Jimmy grinned. “Did you worship cabbages?” he went on. “Oh Great Cabbage, I kiss your cabbagey cabbageness!” He went down on one knee and grabbed a handful of my pleated skirt. “Nice leaves, do they come off?”

“Don’t be such a meat-breath,” I said.

“A what?” he said, laughing. “A meat-breath?”

Then I had to explain how that was a harsh name to call someone, among the extreme greens. Like pig-eater. Like slug-face. This made Jimmy laugh more.

I saw the temptation. I saw it clearly. I would come up with more bizarre details about my cultish life, and then I would pretend that I thought all these things were as warped as the HelthWyzer kids did. That would be popular. But also I saw myself the way the Adams and the Eves would see me: with sadness, with disappointment. Adam One, and Toby, and Rebecca. And Pilar, even though she was dead. And even Zeb.

How easy it is, treachery. You just slide into it. But I knew that already, because of Bernice.

Wakulla walked home with me, and Jimmy came too. He fooled around a lot — made jokes, expected us to laugh — and Wakulla did laugh, in a polite way. I could see that Jimmy had a big crush on her, though Wakulla told me later that she couldn’t see Jimmy in any way other than as a friend.

Wakulla turned off halfway to go to her house, and Jimmy said he’d continue along with me because it was on the way. He was irritating when there was more than one other person: maybe he felt it was better to make a fool of yourself than to have other people do it for you. But when he wasn’t putting on an act he was much nicer. I could tell he was sad underneath, because I was that way myself. We were sort of like twins in that way, or so I felt at the time. He was the first boy I’d ever really had for a friend.

“So, it must be weird for you, being here in a Compound, after the pleeblands,” he said one day.

“Yeah,” I said.

“Was your mom really tied to the bed by a deranged maniac?” Jimmy would come right out with stuff other people might think but would never say.

“Where did you hear that?” I said.

“Locker room,” said Jimmy. So Lucerne’s fable had seeped out.

I took a deep breath. “This is between us, right?”

“Cross my heart,” said Jimmy.

“No,” I said. “She wasn’t tied to the bed.”

“Didn’t think so,” said Jimmy.

“But don’t tell that to anyone. I really trust you not to.”

“I won’t,” said Jimmy. He didn’t say,
Why not.
He knew that if everyone heard Lucerne had been bullshitting, people would know she hadn’t been kidnapped, she’d merely cheated big time. What she’d done had been for love, or just sex. And she was back at HelthWyzer with her loser of a husband because the other guy had tossed her over. But she’d rather die than admit it. Or else she’d rather kill someone.

All this time I was going into my closet and taking the purple cellphone out of my tiger and phoning Amanda. We’d text each other with the best times to call, and if the connection was good we could see each other onscreen. I asked a lot of questions about the Gardeners. Amanda told me she wasn’t staying with Zeb any more — Adam One said she was almost grown up so she had to sleep in one of the singles cubicles, and that was pretty boring. “When can you get back here?” she said. But I didn’t know how I could manage to run away from HelthWyzer.

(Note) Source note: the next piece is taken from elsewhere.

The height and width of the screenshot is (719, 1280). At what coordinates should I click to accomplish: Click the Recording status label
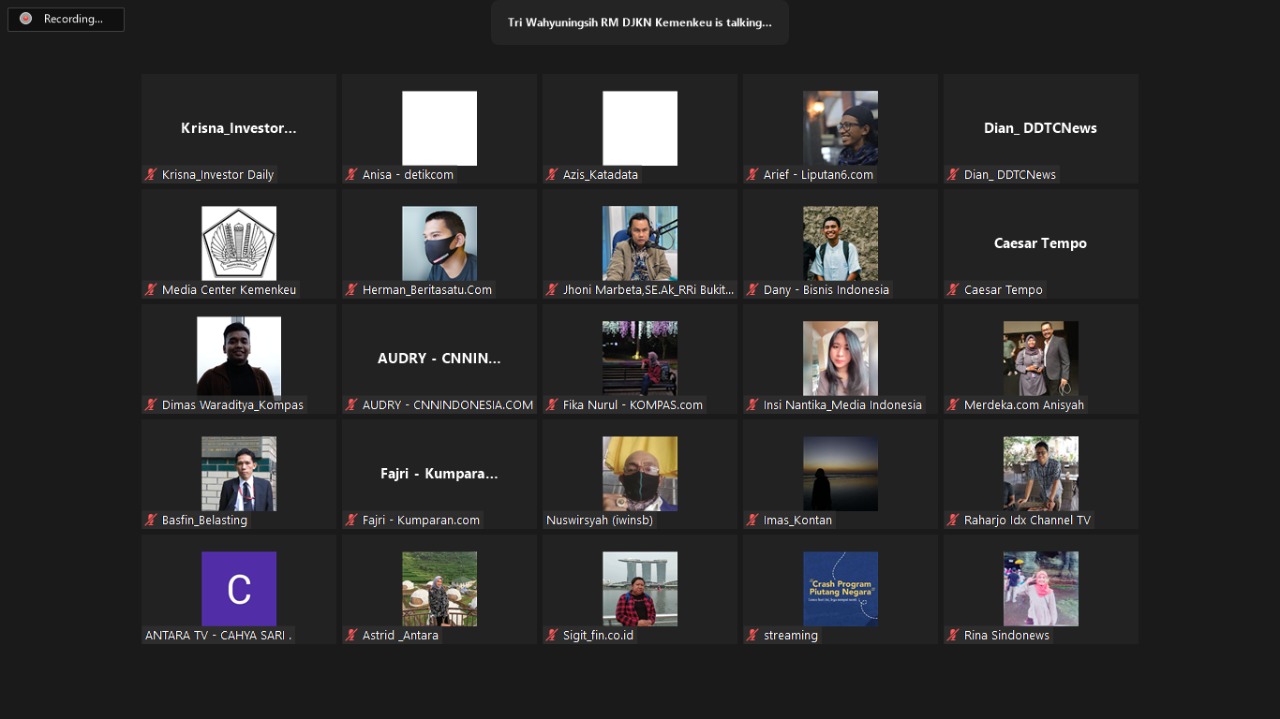[x=73, y=19]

“I’m working on it,” I said.

The next time we were on the phone she said, “Look who’s here,” and it was Shackie, grinning at me sheepishly, and I wondered if they’d been having sex together. I felt as if Amanda had scooped some glittery piece of junk I wanted for myself, but that was stupid because I had no feelings for Shackie whatsoever. I did wonder whether it had been his hand on my bum, that night I passed out in the holospinner. But most likely it was Croze.

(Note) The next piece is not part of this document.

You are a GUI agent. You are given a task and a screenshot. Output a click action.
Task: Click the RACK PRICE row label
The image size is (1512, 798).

“How’s Croze?” I said to Shackie. “And Oates?”

“They’re fine,” Shackie mumbled. “When’re you coming back? Croze really misses you! Gang, right?”

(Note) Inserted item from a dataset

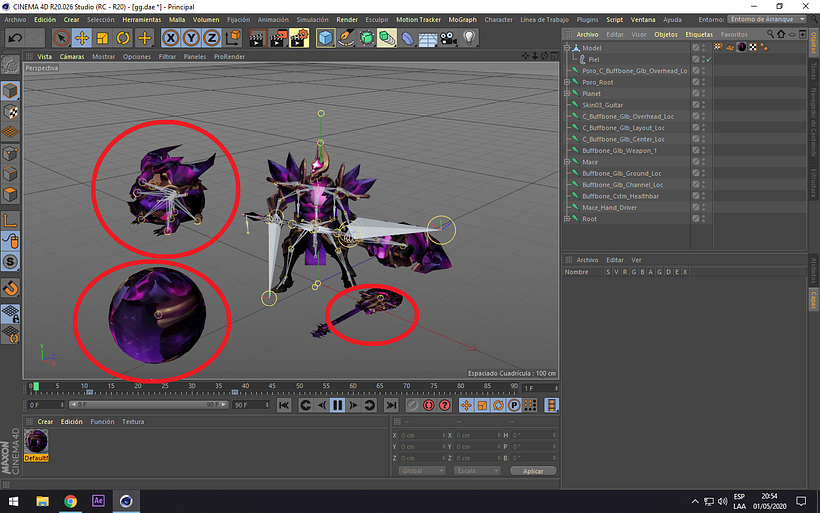
Task: Pause playback in the timeline controls
Action: pyautogui.click(x=337, y=405)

“Grene,” I said. “Gangrene.” I was surprised he’d still use that old kidstuff password, but maybe Amanda had put him up to it so I’d feel included.

After Shackie went offscreen, Amanda said they were partners — the two of them were boosting things from malls. But it was a fair trade: she got someone watching her back and helping her lift stuff and sell it, and he got sex.

“Don’t you love him?” I said.

Amanda said I was a romantic. She said love was useless, because it led you into dumb exchanges in which you gave too much away, and then you got bitter and mean.